Harris Cooper e il suo studio sul lavoro a casa dei bambini
Argomento scottante sul quale avevamo già detto la nostra: i compiti a casa. Non lo abbiamo mai negato: secondo noi, anche se non del tutto inutili, i compiti non sono davvero uno strumento efficace. O, almeno, non lo sono nel modo nel quale sono concepiti oggigiorno. Sono troppi, almeno alle elementari, e non ci stancheremo di dirlo.
Se già le statistiche ci dicevano qualcosa in questo senso (e cioè che il rendimento non è assolutamente connesso o proporzionale alla mole dei compiti a casa), ora a ribadirlo ci pensa anche Harris Cooper, psicologo della Duke University, secondo il cui studio i compiti fanno sì bene, ma solo se non sono troppi.

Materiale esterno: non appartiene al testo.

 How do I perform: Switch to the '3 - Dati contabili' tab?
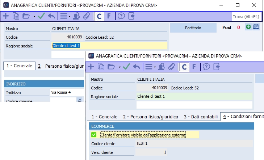coord(200,117)
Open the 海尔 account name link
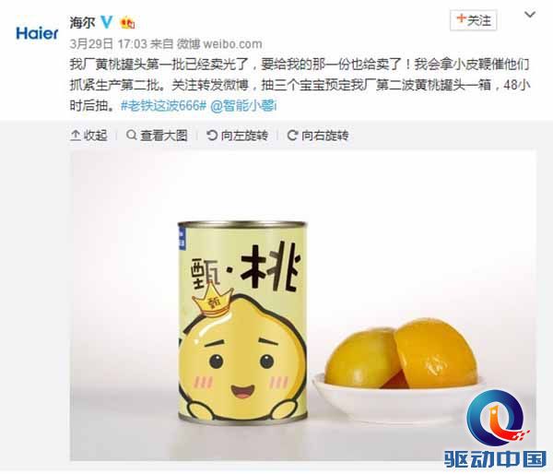This screenshot has height=474, width=553. pos(82,22)

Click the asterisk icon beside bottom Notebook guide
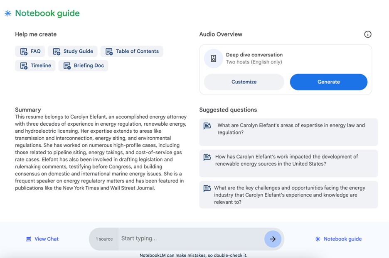318,239

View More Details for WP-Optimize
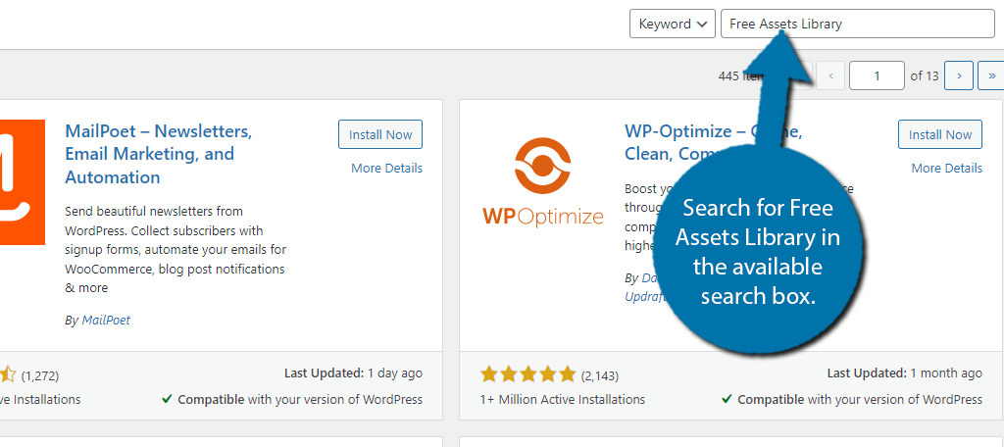click(x=946, y=169)
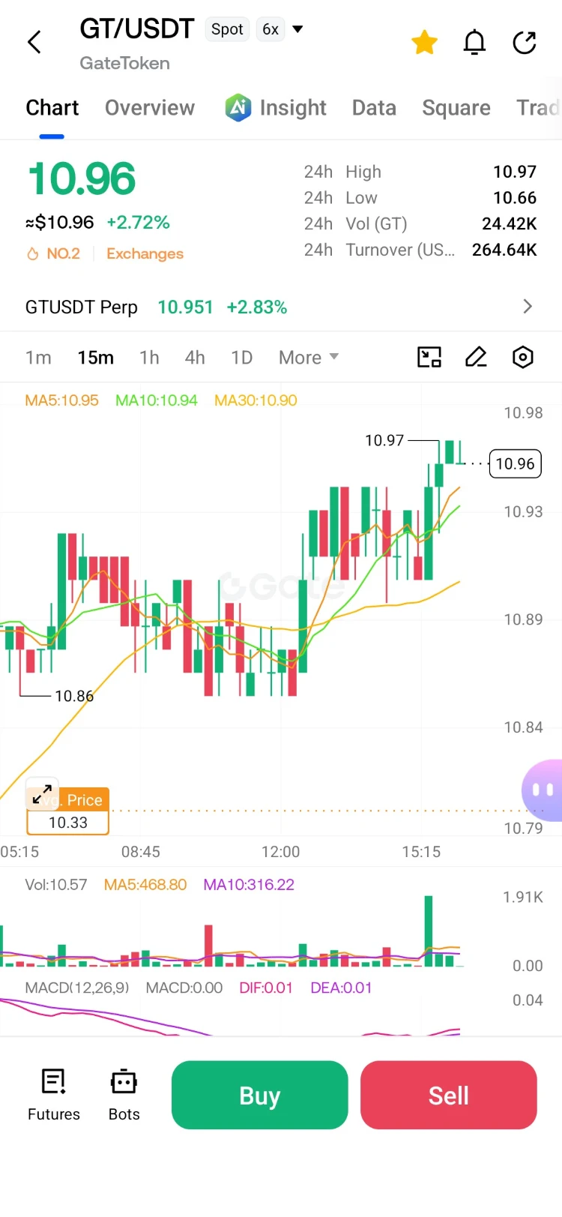Select the 1h timeframe
Image resolution: width=562 pixels, height=1217 pixels.
[149, 358]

Harris Cooper e il suo studio sul lavoro a casa dei bambini: perché i troppi compiti a casa non fanno bene, ma, anzi, sono controproducenti
Lo studio, condotto qualche anno fa, ha messo in luce la relazione tra compiti a casa e rendimento scolastico, ponendo il focus sulle elementari, le medie e le superiori.
Secondo l’autore dello studio, Harris Cooper, esiste sì questa relazione, positiva e significante, ma solo se i compiti non sono troppi. Se infatti, a tutti i livelli scolastici, superano un dato lasso di tempo, questi diventano controproducenti. Soprattutto durante gli anni della scuola primaria. Ma vediamo nel dettaglio cosa intende.
Cooper spiega che i compiti alle elementari in realtà, anche se possono essere uno stimolo positivo, non saranno mai importanti quanto le ore passate a scuola. Insomma: l’apprendimento, per i bambini delle elementari, passa soprattutto dalle ore passate in classe, e i compiti servono solo per mantenere questi insegnamenti. Se il tempo di studio passato a casa aumenta troppo, allora i risultati saranno contrari, e cioè negativi.
Lo stesso accade alle medie, ma soprattutto alle superiori, periodo nel quale se i ragazzi studiano a casa per più di due ore al giorno si ritrovano con un fardello in più che non significa necessariamente buoni risultati. “Quando i ragazzi delle scuole superiori vengono coperti di compiti, ciò non porta a voti più alti”, dice Cooper, anche se ammette, naturalmente, che è normale che i ragazzi più grandi beneficino di più ore di studio a casa (rispetto ai bambini più piccoli): se i bambini delle elementari hanno ancora difficoltà a concentrarsi (com’è anche giusto che sia, essendo appunto bambini), e se non hanno ancora una loro routine di studio, con il passare degli anni i ragazzi imparano a porre il loro focus sullo studio e a trovare abitudini efficaci.
Ecco perché lui stesso ha suggerito la regola dei 10 minuti, per aiutare gli insegnanti a capire quanti compiti dovrebbero dare ai ragazzi. Si parte dai 10 minuti al giorno della scuola elementare, per aggiungere di volta in volta 10 al raggiungimento dell’obiettivo, e cioè al passaggio della classe successiva. Si passerà così a qualche minuto in più in seconda elementare, e così via, fino ad arrivare alle 2 ore durante gli anni della scuola superiore.
Ma qui ci si ferma. Perché è vero che alle superiori si deve studiare effettivamente molto, ma se sommiamo le ore in classe con quelle a casa, superare le due ore per sera diventa davvero controproducente e studiare di più non significa raggiungere necessariamente votazioni più alte.
E, tornando alla scuola elementare, per Cooper è importantissimo che gli insegnanti tengano sempre conto sia dei raggiungimenti scolastici dei bambini, sia della loro età sia delle circostanze familiari. E in sostanza suggerisce come dovrebbero essere i compiti: brevi, non troppo difficili, con un aiuto, talvolta, da parte dei genitori (ma solo sporadicamente, senza che diventi una regola); e che gli insegnanti dovrebbero spingere ad attività extra-scolastiche sia produttive sia divertenti, puntando anche molto sulla lettura per piacere.